Detrás de las razones de salud, aparecieron las "filosóficas". Llegaron con los 20 minutos finales de la película Fast Food Nation. En el film, que denuncia las nefastas condiciones de salubridad de un frigorífico, se muestra la crueldad con la que mueren las vacas para terminar servidas en forma de hamburguesas. Una escena de esas que obligan a taparse los ojos.

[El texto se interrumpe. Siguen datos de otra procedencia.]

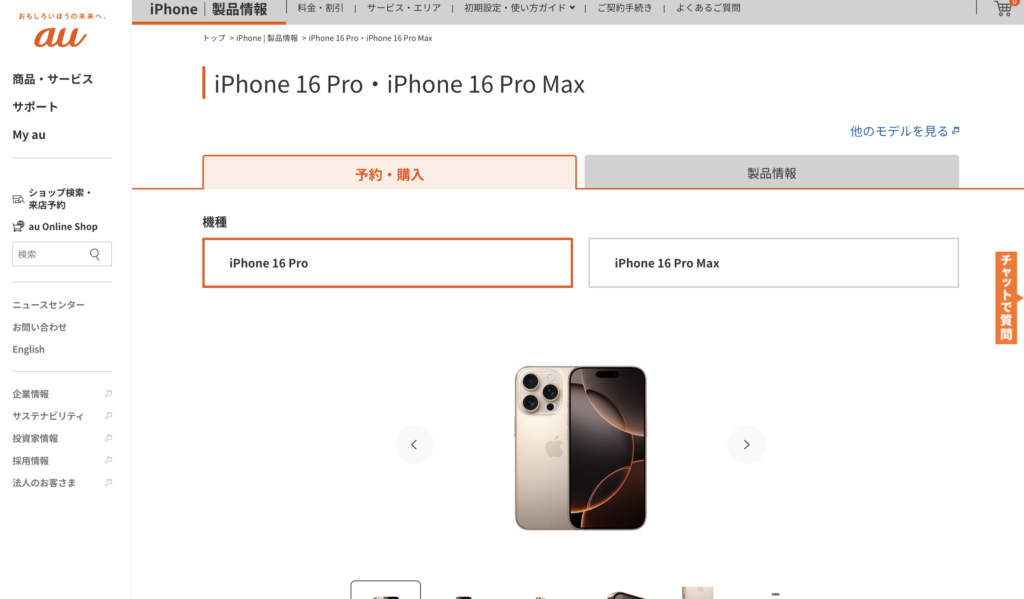Show the previous product image
This screenshot has width=1024, height=599.
tap(414, 444)
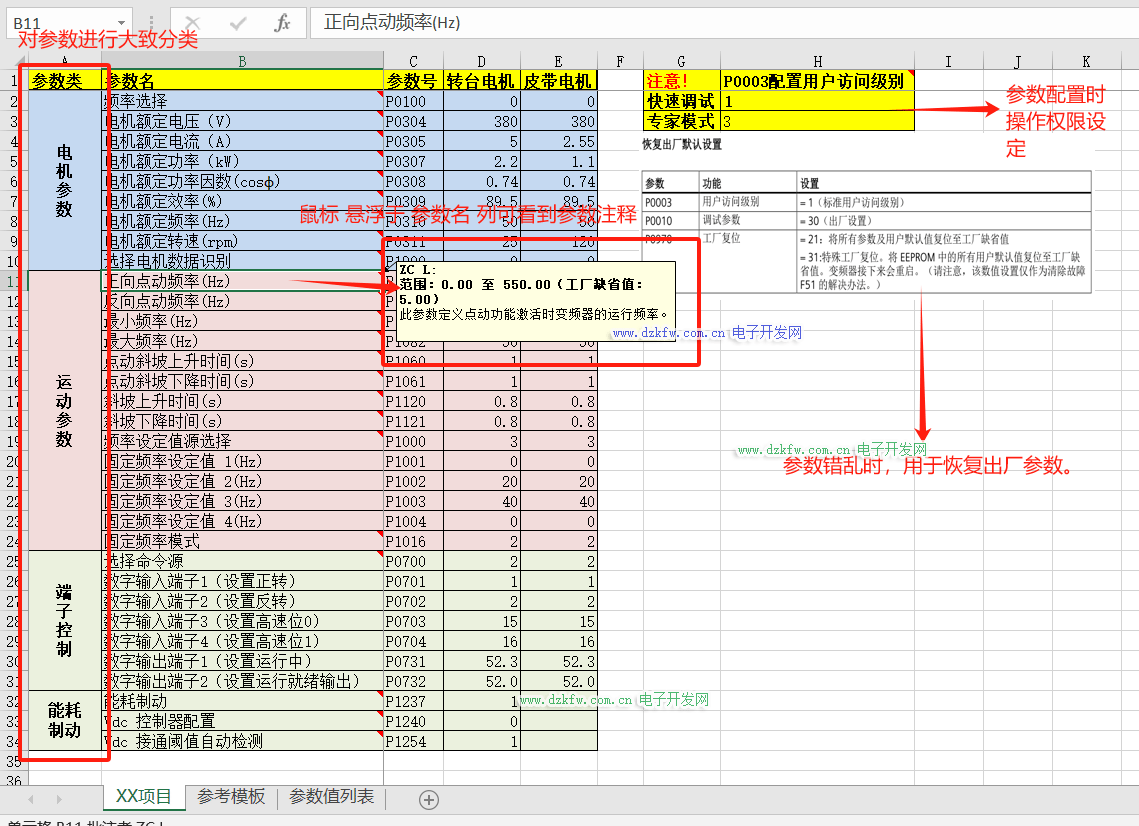Select the 能耗制动 merged category cell

click(65, 720)
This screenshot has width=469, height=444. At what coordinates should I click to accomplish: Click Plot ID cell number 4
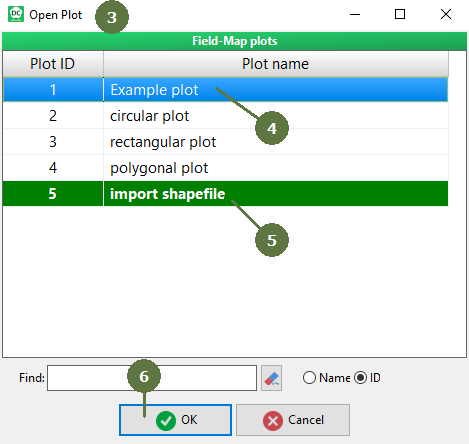[53, 168]
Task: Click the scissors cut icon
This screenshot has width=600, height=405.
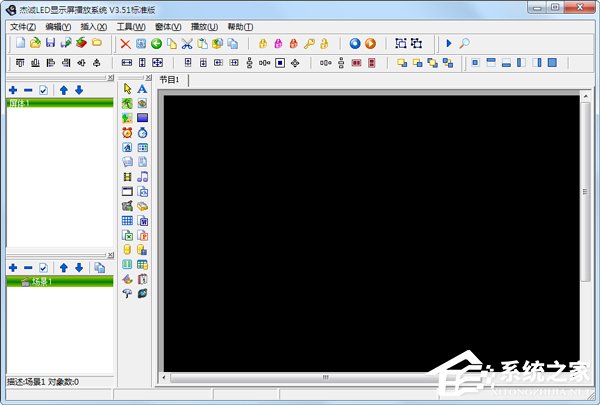Action: coord(187,43)
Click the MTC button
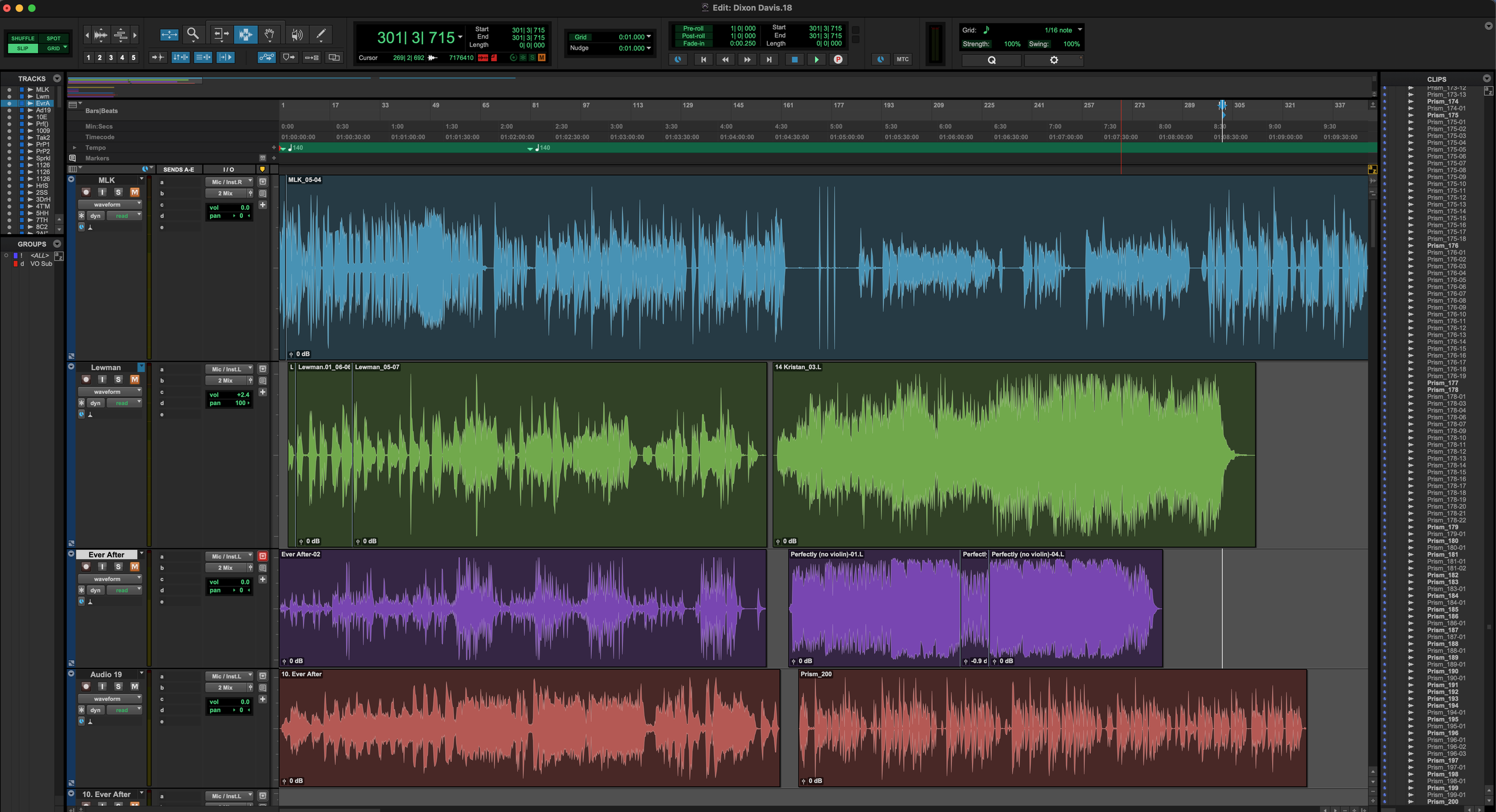Viewport: 1496px width, 812px height. click(x=902, y=59)
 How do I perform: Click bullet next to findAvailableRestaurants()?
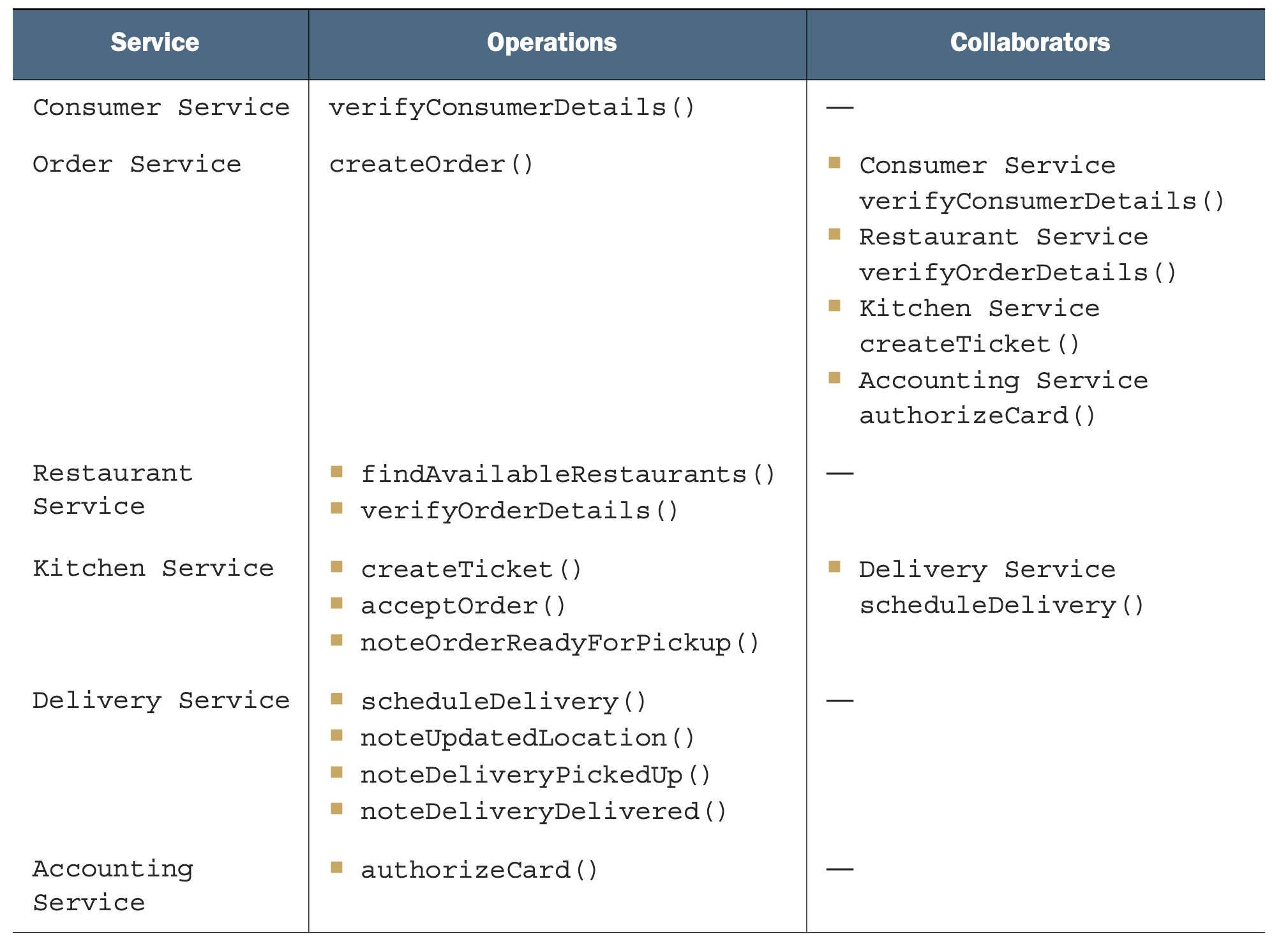tap(337, 472)
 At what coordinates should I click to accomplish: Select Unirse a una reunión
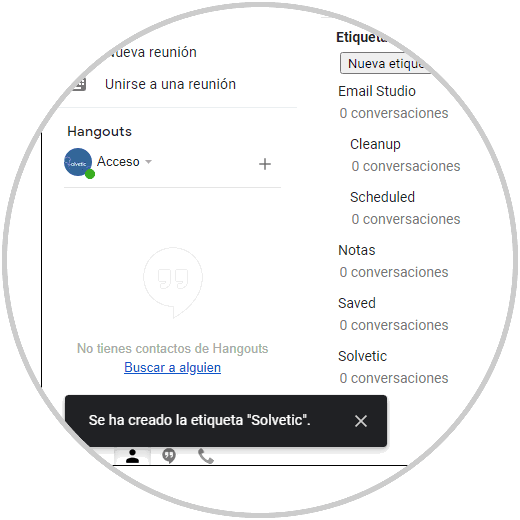170,84
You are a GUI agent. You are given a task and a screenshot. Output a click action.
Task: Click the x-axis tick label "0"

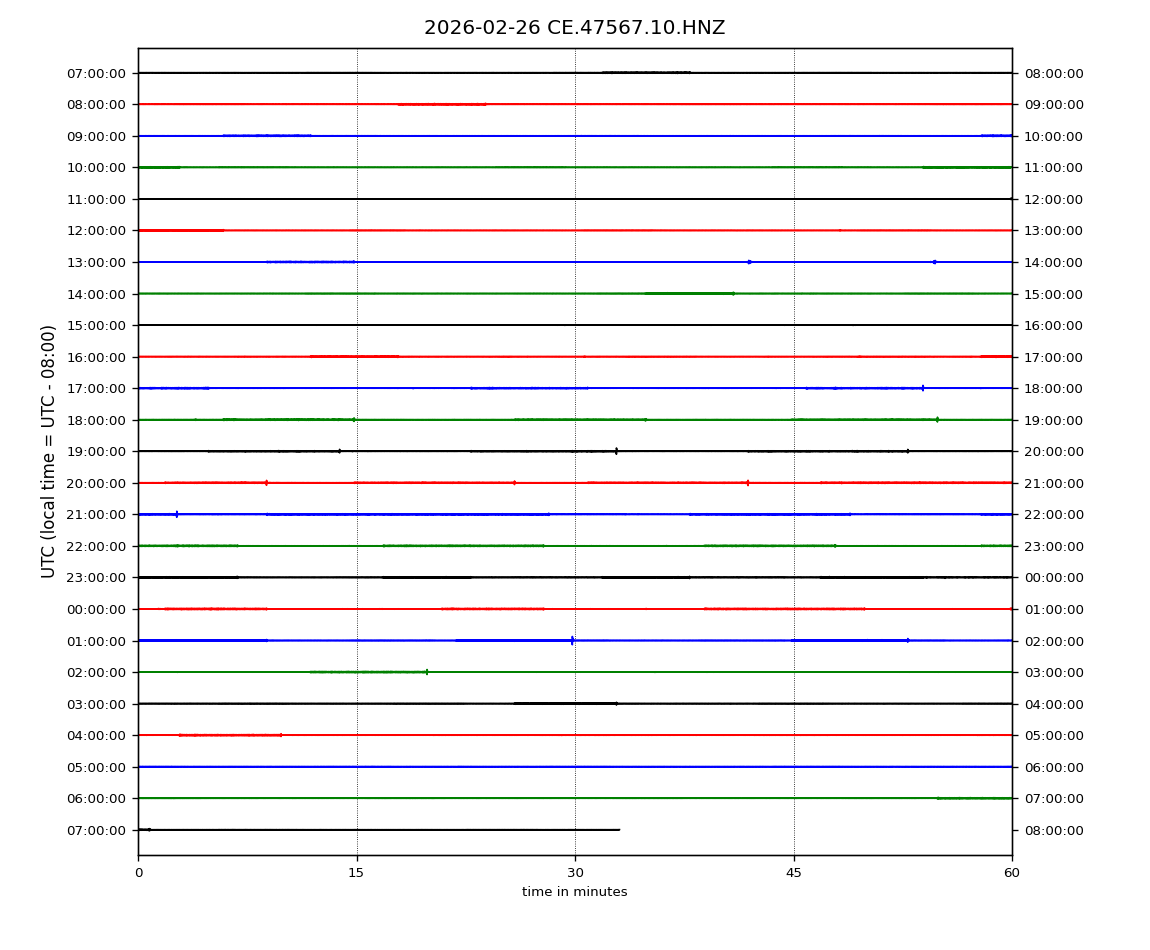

Quizá, necesitaba de esas imágenes para terminar de decidirme. Al menos, unas cuantas vacas no morían por mí. Sí, lo sé: se preguntarán por qué no aplico el mismo argumento para los pollos. Sólo tengo para responder dos cosas: la primera, soy un mar de contradicciones, y, la segunda, no tengo el mismo nivel de compasión por las vidas de las vacas que por las de las aves. Sepan disculpar los veganos.

De todos modos, creo que estoy a un paso de convertirme en un vegetariano total. Cada vez que mastico carne de pollo, pienso, con culpa, en la pobre ave viva, libre y que corre a sus anchas por ahí.

Sin embargo, por ahora, aún tendré que responder a esa pregunta inquisitiva y con expresión de extrañeza: "¿No comés carne vacuna, pero sí carne de pollo?".